Can someone please tell me when it was 1st required to have emergency egress out of a bedroom window similar to what is required currently? I figure it goes back a long way but being an old ditch diggin electrician I have no idea when.

thanks

Byron


----------



## mark handler (Mar 11, 2016)

What state?

Which Code?

Heres one example:

https://www.google.com/url?sa=t&rct=...tT84gOAZ_rFjpg


----------



## mark handler (Mar 11, 2016)

*In California*


----------



## ADAguy (Mar 14, 2016)

Good stuff Mark, please provide more.


----------



## ICE (Mar 14, 2016)

> *In California*


GRADE FLOOR OPENING. A window or other opening

located such that the sill height of the opening is not more

than 44 inches (1118 mm) above or below the finished

ground level adjacent to the opening.

Otherwise, the area is 5.7 sqft.  The other thing that folks consistently get wrong is the sill height.  The "sill" in this case is the bottom of the net free opening.....not the sill that your Chia pet sits on.


----------



## steveray (Mar 15, 2016)

> GRADE FLOOR OPENING. A window or other opening
> 
> located such that the sill height of the opening is not more
> 
> ...


YEP....Tempered glass as well, measure to the glazing, not the sash. Just like the sill is not the opening, the sash is not the hazard....And how did you know I had a chia pet?


----------



## mtlogcabin (Mar 15, 2016)

The IRC change and added the following for clarity and consistency with the IBC

IRC

Where emergency escape and rescue openings are provided they shall have a sill height of not more than 44 inches (1118 mm) measured from the finished floor to the bottom of the clear opening

IBC

1029.3 Maximum height from floor.

Emergency escape and rescue openings shall have the bottom of the clear opening not greater than 44 inches (1118 mm) measured from the floor.


----------



## conarb (Mar 15, 2016)

\ said:
			
		

> Otherwise, the area is 5.7 sqft. The other thing that folks consistently get wrong is the sill height. The "sill" in this case is the bottom of the net free opening.....not the sill that your Chia pet sits on.

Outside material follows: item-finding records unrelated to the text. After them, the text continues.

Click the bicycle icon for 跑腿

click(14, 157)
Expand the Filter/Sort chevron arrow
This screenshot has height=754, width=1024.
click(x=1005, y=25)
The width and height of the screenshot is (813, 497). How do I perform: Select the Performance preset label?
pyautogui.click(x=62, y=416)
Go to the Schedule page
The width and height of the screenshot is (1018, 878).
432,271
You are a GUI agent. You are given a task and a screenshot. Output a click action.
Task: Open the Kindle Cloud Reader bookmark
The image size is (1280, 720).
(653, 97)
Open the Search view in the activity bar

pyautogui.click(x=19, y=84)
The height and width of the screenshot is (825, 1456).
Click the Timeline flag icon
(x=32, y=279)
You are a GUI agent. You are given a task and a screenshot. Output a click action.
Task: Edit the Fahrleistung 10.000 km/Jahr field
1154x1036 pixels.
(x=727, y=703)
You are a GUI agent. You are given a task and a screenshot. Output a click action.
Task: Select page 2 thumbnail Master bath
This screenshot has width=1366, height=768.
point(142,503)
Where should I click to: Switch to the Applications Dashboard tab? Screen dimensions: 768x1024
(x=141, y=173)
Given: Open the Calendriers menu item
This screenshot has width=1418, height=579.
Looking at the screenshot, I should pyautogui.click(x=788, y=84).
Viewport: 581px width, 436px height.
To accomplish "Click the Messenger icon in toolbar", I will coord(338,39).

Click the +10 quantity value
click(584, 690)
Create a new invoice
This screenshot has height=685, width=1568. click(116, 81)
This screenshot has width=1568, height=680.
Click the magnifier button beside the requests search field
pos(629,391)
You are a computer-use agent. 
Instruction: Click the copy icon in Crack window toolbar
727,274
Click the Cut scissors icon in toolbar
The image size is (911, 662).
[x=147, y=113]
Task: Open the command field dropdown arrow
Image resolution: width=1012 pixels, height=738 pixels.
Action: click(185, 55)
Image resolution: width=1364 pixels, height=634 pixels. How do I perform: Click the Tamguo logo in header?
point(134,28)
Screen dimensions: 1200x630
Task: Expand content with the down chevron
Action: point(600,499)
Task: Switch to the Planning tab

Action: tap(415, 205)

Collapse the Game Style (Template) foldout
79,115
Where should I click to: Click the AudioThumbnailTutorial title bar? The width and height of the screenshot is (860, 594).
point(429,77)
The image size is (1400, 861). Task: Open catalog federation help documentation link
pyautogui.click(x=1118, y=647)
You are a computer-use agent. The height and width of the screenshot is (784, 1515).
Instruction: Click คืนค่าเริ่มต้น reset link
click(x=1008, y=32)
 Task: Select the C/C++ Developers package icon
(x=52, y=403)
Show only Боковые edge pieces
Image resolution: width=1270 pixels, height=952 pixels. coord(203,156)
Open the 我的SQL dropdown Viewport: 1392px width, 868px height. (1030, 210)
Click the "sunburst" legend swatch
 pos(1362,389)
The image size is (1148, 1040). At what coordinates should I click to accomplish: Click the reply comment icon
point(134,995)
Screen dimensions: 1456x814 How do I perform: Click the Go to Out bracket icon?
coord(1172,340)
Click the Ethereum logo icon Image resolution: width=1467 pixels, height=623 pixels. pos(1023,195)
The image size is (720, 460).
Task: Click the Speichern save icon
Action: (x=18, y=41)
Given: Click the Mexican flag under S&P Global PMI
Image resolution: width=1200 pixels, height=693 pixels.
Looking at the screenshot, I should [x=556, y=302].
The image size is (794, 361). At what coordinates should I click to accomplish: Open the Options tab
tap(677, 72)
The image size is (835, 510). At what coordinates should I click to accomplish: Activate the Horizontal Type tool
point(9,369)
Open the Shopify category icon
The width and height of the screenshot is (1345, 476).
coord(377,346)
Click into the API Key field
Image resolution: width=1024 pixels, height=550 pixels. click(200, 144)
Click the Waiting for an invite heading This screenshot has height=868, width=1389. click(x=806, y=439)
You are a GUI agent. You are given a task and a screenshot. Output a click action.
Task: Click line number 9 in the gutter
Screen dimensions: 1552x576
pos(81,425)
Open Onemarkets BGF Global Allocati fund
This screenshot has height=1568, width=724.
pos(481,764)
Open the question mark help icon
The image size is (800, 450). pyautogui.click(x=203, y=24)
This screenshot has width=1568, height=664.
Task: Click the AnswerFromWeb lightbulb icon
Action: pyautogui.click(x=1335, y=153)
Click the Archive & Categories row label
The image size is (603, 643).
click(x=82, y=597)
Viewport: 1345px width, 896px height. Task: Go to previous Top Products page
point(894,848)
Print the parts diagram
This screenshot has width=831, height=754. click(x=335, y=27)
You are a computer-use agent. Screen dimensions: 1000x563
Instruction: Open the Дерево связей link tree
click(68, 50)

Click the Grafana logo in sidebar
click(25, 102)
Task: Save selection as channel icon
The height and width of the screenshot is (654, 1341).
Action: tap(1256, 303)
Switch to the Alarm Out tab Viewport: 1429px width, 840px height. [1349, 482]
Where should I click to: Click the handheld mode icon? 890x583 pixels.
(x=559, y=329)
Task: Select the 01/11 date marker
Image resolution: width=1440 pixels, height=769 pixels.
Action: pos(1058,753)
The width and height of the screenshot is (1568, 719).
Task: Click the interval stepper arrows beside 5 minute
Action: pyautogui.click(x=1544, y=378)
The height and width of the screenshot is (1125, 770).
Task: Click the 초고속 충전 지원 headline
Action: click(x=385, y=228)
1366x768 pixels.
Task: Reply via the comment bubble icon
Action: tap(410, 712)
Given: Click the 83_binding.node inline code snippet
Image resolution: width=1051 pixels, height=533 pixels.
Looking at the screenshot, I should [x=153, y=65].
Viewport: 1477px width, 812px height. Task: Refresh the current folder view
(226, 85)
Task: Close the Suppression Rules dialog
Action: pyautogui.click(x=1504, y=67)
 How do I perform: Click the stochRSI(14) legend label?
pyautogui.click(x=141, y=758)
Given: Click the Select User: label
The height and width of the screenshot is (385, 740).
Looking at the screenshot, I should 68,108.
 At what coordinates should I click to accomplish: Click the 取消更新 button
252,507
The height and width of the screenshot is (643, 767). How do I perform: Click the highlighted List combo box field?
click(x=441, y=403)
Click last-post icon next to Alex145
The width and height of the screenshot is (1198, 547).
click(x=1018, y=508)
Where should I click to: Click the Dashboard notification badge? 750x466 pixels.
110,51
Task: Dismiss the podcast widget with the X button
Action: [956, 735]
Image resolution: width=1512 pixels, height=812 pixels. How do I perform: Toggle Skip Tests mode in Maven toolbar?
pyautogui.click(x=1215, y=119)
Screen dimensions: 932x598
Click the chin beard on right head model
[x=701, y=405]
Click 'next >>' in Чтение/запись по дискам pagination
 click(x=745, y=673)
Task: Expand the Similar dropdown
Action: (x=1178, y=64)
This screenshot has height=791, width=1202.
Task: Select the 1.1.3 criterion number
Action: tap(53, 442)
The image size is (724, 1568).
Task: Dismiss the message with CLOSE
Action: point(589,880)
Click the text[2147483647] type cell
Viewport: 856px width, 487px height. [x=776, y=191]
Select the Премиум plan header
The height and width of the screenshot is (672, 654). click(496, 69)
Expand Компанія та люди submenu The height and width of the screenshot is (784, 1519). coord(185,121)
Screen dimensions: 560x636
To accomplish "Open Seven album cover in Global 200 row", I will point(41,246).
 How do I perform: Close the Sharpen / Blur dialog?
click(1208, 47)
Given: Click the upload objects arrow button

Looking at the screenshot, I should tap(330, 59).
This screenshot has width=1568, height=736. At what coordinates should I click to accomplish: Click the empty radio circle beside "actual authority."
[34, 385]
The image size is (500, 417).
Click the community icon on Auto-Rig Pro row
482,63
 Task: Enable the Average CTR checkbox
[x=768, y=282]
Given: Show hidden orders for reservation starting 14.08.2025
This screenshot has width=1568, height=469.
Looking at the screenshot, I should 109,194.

I argued that point with several CBOs here, enforcing it would have stopped much of the window scamming that was going on because they were putting the replacement windows inside the old window frames always raising the sills up.  One dramatically argued that a person could step on the stool to get out in the event of a fire, the real reason was they wer trying to make it easier for simple minded contractors to glue windows in with caulking to "save energy", just like today the AHJs are overlooking all kinds of codes for the solar panel scammers.  Part of it was ignorance of construction terminology, a sill is the bottom horizontal member of a window frame, the piece that the Tiger places his chia pet on is a "stool".


----------